1 Sweet onion cut into ¼ inch slices
2 Bell peppers, green or red, ¼ inch slices
2 Cloves garlic, chopped
8 oz Button mushrooms, ¼ inch slices
1 Bottle rice vinegar, seasoned
1 Pinch cayenne to taste
¼ tsp Dried oregano
Salt to taste
1.5 lbs Beef—boneless ribeye, bottom round or short rib
1 tbsp Olive oil
4, 8-inch Hoagie or sandwich rolls
Flat top or large cast iron grill pan
Add “The Works” ingredients to a large jar, pushing down until covered in vinegar. As veggies shrink, add vinegar to keep covered (if needed). Rest 2 hours or up to a few days in the fridge.

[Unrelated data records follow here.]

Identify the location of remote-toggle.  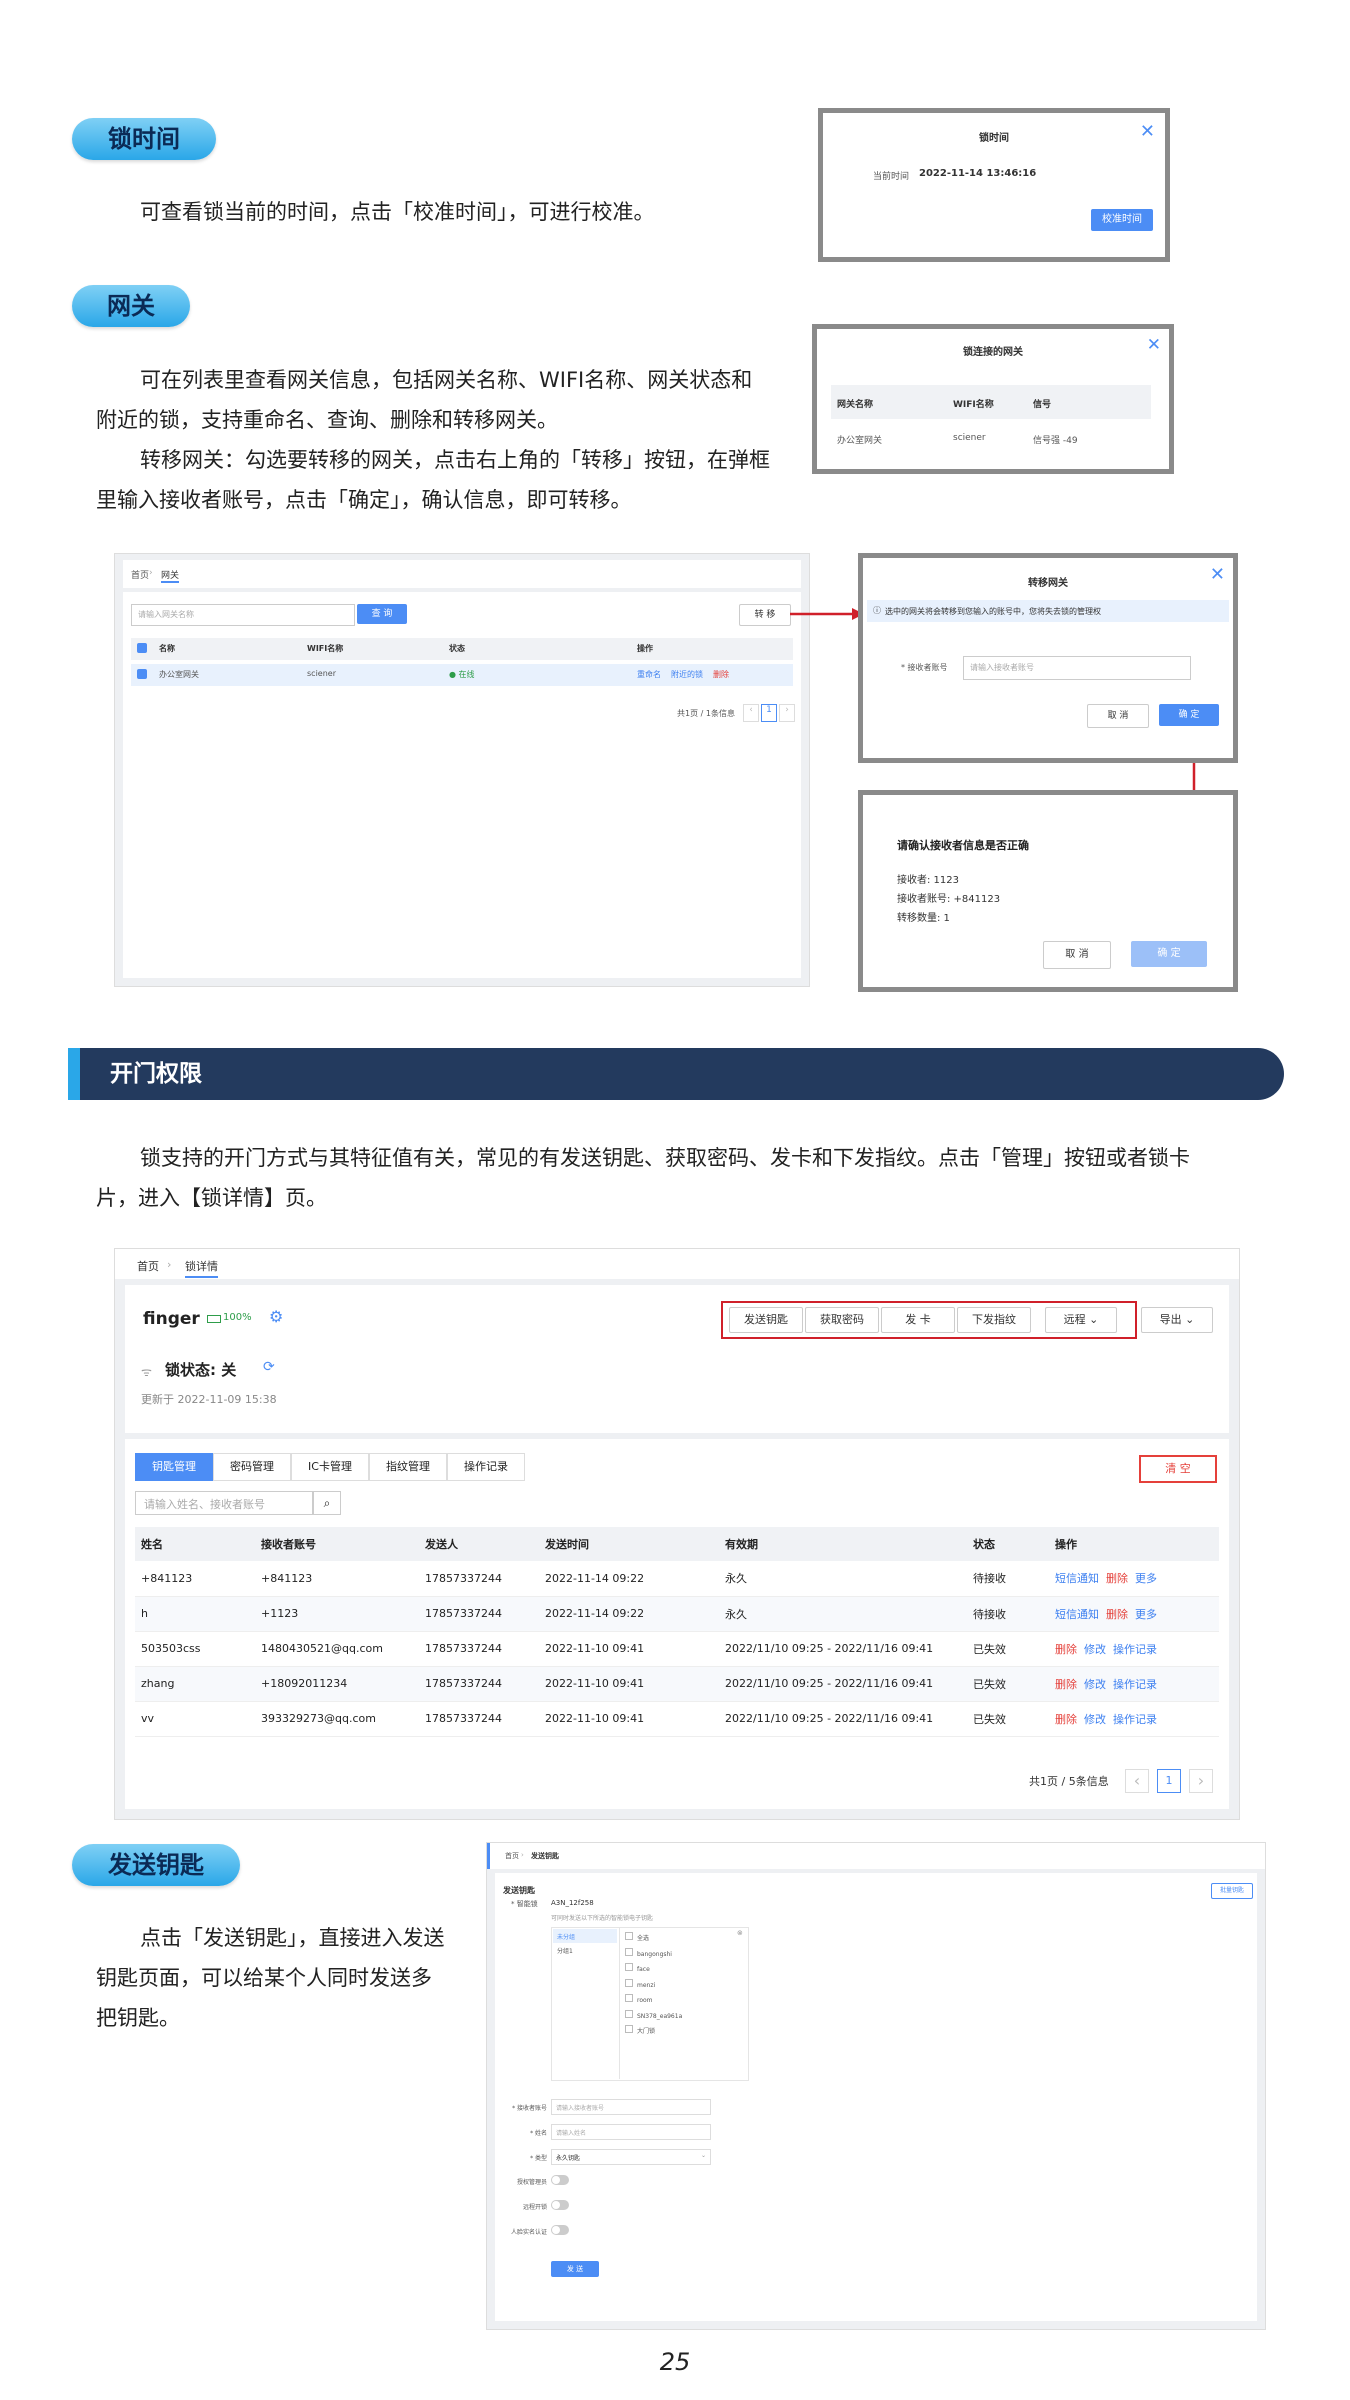
(560, 2205).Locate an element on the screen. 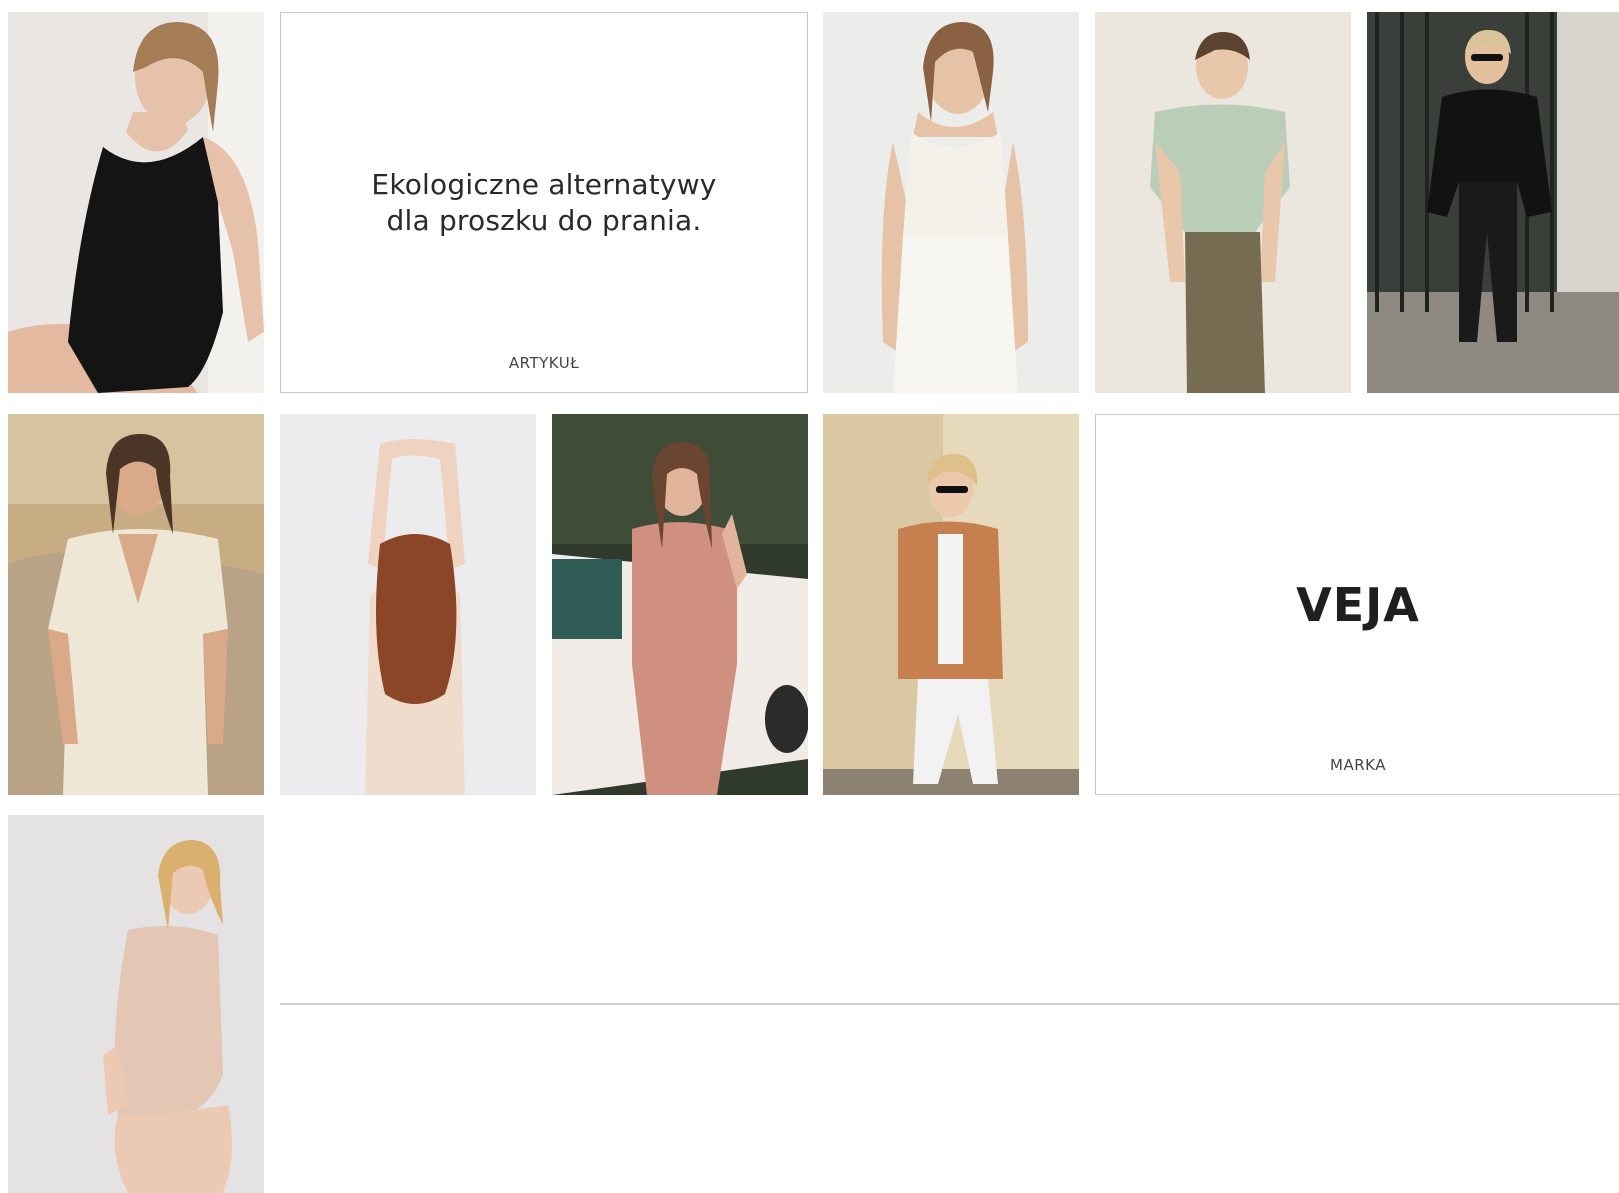  photo-raised-arms-back is located at coordinates (408, 604).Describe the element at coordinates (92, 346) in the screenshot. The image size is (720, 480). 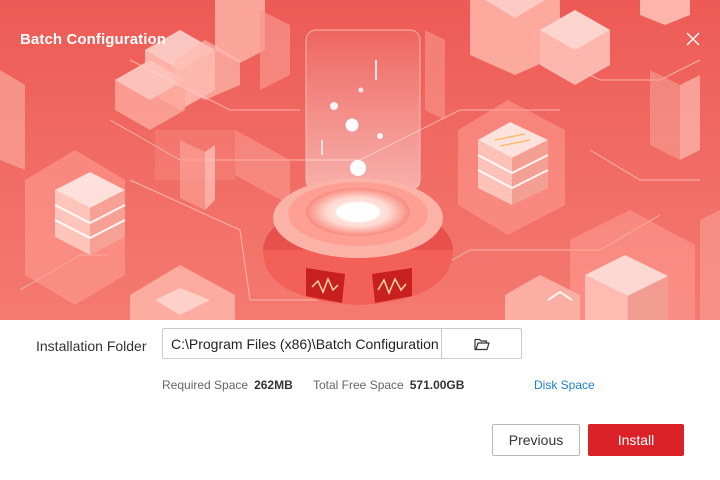
I see `installation-folder-label: Installation Folder` at that location.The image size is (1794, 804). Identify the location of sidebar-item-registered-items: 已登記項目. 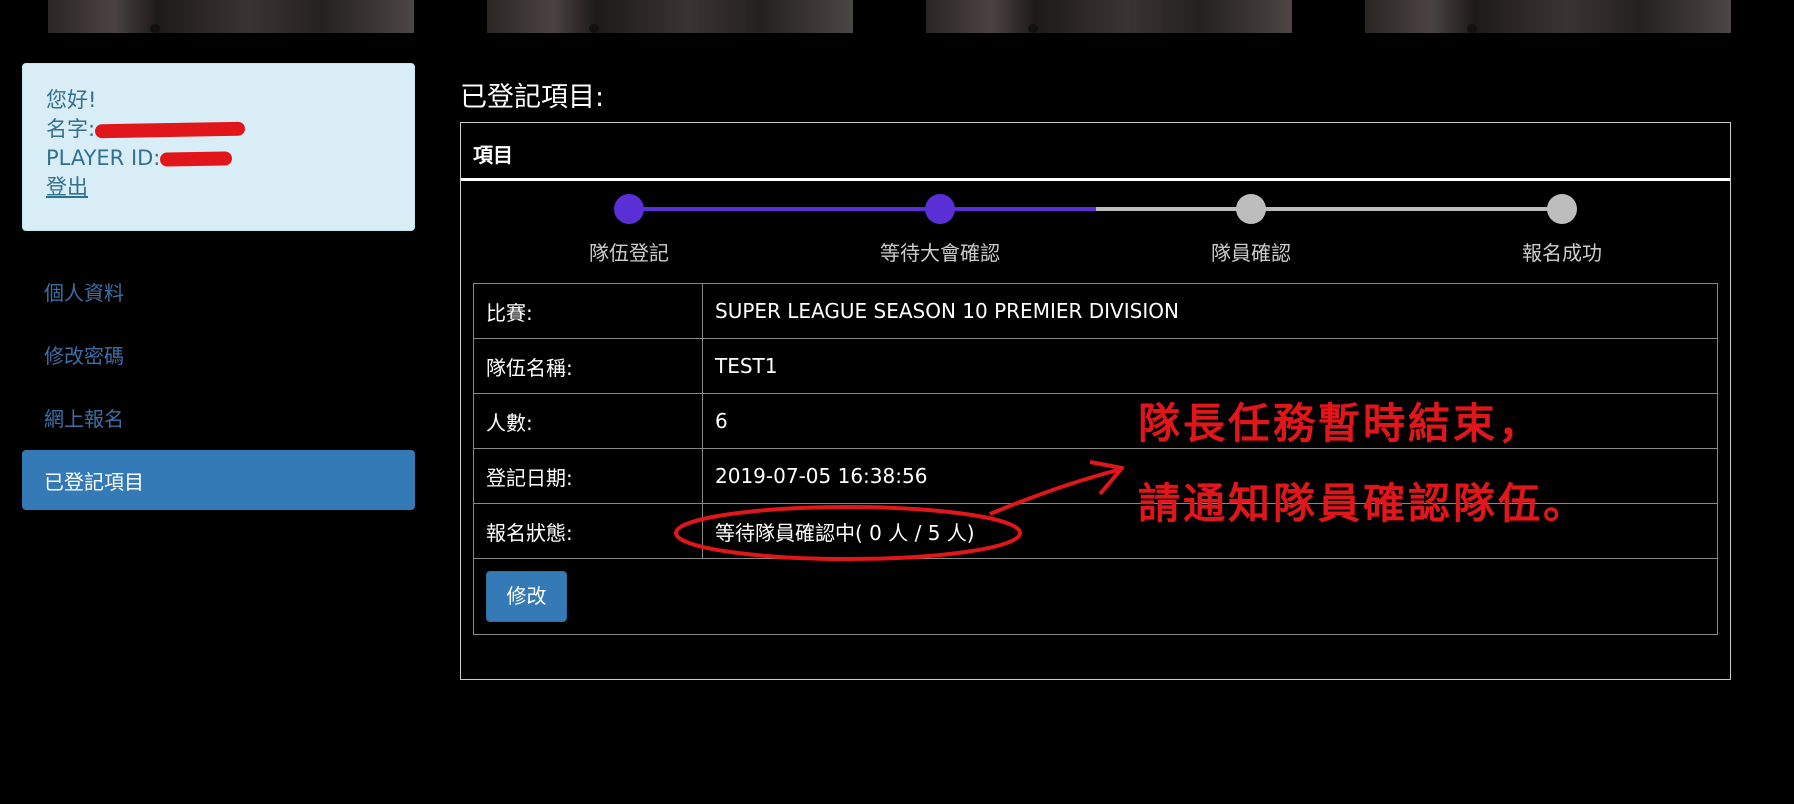
(218, 480).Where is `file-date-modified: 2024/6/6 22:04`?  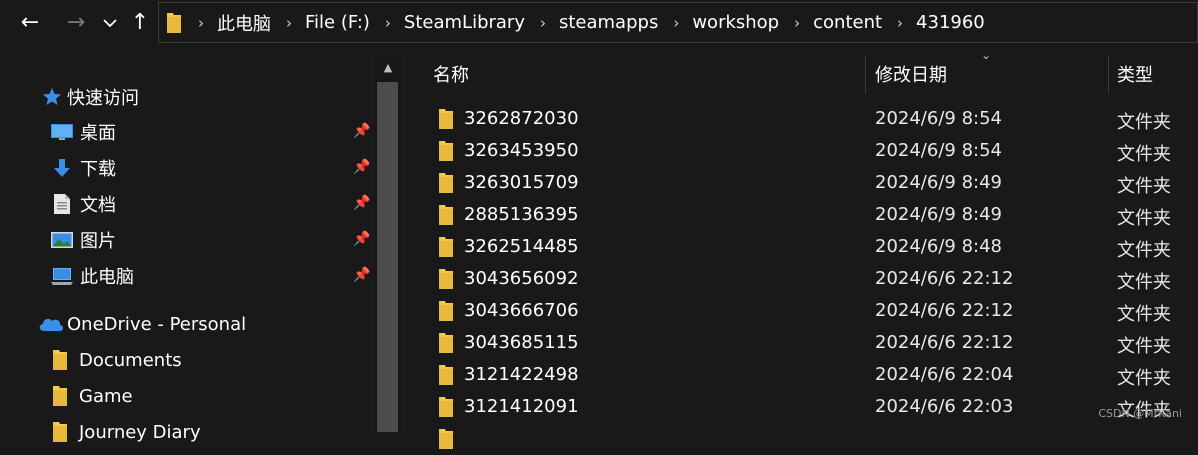 file-date-modified: 2024/6/6 22:04 is located at coordinates (944, 374).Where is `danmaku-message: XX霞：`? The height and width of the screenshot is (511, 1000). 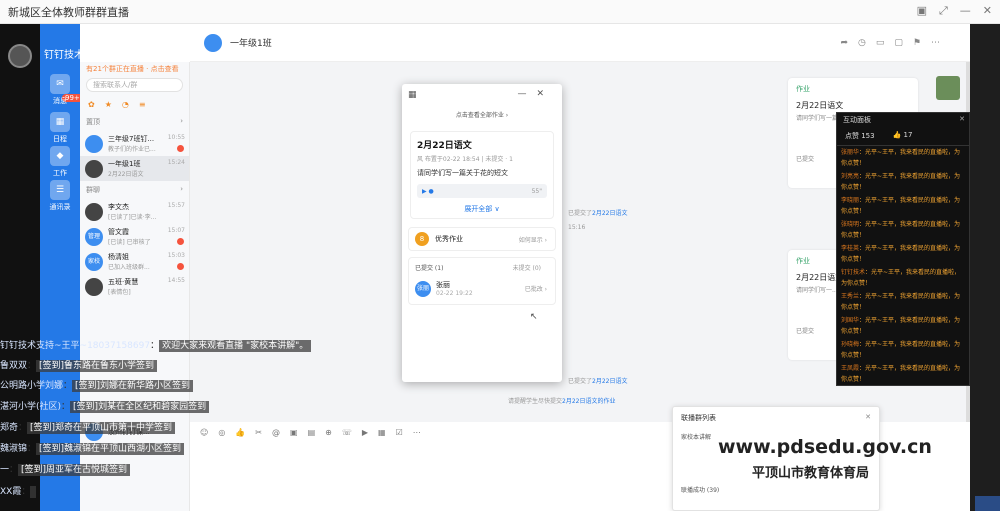
danmaku-message: XX霞： is located at coordinates (18, 491).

Cut meat in 4”x2” chunks and lay on sheet. Place meat in freezer for 20-40 minutes—meat should be halfway frozen so you can thinly slice. Slice against the grain, including the ends, into thin slices and season with salt and olive oil. Separate into 6oz portions.
Preheat a flat top or large cast iron grill pan on medium-high. Working in batches, add a handful of “The Works” and sauté for a few minutes. Remove from heat. Add a portion of steak to the pan. Season with pepper. Shred steak as it cooks with a large spatula and knife. Once meat is cooked to desired doneness, add “The Works” to the steak and stir. Top with 3-4 slices of cheese and allow to fully melt.
Use large spatula to place meat and cheese onto bread. Repeat Step 3 with remaining ingredients. If desired, wrap cheesesteaks in foil for a few minutes to soften the bread.